ANTIBACTERIAL ACTIVITY FROM GOAT’S MILK WHEY HYDROLIZED BY PROTEASE ENZYME OF BACILLUS
LINCHENIFORMIS
Sitta Fitri Rahmadhina1), Irma Isnafia Arief1*), Cahyo Budiman1)
Department of Animal Production and Technology, Faculty of Animal Science, Bogor Agricultural University, Jl. Agatis, Babakan, Kec. Dramaga, Kabupaten Bogor, Jawa Barat 16680
*Corresponding email: [email protected] Submitted 23 July 2022; Accepted 24 March 2023
ABSTRACT
Food additives had been used to prevent and inhibit the growth of microorganisms and extend shelf life of food. Based on the safety of their used, it has an impact such as microorganism resistance to synthetic antimicrobials. This encourages the development of antimicrobials derived from natural ingredients, especially from milk. The bioactive components of milk protein have not always existed in their natural state, including precursors or peptides that will only be active if they have been hydrolyzed in vitro from their natural proteins. Hydrolysis of milk protein can be carried out using proteolytic enzymes from various sources, including protease extracted from Bacillus lincheniformis. This study used different concentrations of the protease extracted from Bacillus lincheniformis (0.5%, 1% and 1.5%) to produce hydrolyzate which has antibacterial activity in terms of protein content, SDS PAGE profile and the size of the inhibition zone (disc method). The results showed that the best activity of the whey hydrolyzed on Gram-negative Escherichia coli was 1% concentration of protease enzyme. In comparison, Gram positive Staphylococcus aureus can be inhibited with 0.5% concentration of protease enzyme.

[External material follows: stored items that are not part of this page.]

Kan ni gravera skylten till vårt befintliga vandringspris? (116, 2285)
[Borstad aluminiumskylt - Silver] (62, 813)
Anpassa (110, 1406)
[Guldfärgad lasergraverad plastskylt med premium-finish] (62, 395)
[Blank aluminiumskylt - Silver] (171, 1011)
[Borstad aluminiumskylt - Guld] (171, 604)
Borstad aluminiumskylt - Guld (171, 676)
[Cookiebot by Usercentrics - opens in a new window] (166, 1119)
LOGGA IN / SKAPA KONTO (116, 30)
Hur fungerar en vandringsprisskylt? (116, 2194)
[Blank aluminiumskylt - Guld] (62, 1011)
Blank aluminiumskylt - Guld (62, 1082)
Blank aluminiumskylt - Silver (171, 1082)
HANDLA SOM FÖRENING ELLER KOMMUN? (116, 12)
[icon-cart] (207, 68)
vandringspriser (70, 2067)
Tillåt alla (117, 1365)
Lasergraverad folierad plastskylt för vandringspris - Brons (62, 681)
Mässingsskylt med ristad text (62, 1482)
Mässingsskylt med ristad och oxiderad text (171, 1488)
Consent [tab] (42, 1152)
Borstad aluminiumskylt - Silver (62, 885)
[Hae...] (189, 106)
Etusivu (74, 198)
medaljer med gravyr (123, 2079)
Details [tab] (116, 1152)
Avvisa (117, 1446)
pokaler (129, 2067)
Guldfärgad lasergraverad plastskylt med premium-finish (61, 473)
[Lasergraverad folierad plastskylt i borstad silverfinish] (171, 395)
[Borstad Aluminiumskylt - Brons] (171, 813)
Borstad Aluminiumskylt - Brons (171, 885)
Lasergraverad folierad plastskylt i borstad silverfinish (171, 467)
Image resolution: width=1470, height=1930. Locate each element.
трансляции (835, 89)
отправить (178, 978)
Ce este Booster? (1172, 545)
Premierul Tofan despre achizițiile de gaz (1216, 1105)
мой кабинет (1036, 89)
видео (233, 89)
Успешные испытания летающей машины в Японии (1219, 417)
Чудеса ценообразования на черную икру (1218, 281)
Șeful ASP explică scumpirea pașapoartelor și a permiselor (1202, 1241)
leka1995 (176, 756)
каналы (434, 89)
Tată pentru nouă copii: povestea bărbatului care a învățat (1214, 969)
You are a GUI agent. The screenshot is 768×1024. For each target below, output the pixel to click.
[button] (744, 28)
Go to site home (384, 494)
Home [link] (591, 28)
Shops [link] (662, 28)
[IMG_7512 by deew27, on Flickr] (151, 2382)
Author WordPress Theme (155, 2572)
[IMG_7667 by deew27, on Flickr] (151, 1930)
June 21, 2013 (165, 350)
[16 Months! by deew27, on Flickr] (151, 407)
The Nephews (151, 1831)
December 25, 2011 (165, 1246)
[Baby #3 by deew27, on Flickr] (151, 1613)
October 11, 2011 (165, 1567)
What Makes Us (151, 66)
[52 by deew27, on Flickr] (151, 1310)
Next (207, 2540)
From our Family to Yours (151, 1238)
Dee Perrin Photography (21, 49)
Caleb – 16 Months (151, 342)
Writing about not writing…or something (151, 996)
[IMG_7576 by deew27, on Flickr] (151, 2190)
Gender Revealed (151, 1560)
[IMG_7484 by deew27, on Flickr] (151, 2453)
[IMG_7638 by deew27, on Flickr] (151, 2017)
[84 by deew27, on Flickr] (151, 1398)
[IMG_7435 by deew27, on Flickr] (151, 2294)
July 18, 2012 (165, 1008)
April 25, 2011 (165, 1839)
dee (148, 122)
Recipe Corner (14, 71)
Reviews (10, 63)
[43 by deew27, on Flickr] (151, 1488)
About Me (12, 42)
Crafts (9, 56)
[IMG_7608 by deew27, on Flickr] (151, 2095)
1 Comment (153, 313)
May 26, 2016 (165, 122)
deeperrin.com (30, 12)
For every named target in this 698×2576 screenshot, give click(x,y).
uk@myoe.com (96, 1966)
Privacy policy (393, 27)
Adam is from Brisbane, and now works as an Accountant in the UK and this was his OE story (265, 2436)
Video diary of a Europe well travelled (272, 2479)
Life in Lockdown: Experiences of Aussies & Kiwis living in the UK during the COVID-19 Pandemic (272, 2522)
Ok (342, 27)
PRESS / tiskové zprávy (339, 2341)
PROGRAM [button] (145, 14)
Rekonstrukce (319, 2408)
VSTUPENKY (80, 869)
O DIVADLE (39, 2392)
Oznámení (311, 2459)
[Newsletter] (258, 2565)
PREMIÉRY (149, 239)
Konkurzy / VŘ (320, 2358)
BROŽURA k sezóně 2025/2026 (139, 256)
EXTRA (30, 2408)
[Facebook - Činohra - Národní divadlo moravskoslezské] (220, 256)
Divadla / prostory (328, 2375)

Keywords: antibacterial; protease from Bacillus lincheniformis; goat milk
INTRODUCTION
The spoilage of foodstuffs caused by the activity of microorganism both destructive and pathogen microorganism can cause foodborne ilness. A significant amount contamination of food also can cause economic loss, especially in the food industry. The use of additional material of food in the form of chemical material to prevent from growth of microorganism, spoilage and contamination as well as to extend shelf life has another impact towards the safety of users especially appear resitance towards syntetic antimicrobial. It encourages the development of antimicrobial from safetier chemical material without leaving residue. One of alternative sources of natural antimicrobials derived from milk.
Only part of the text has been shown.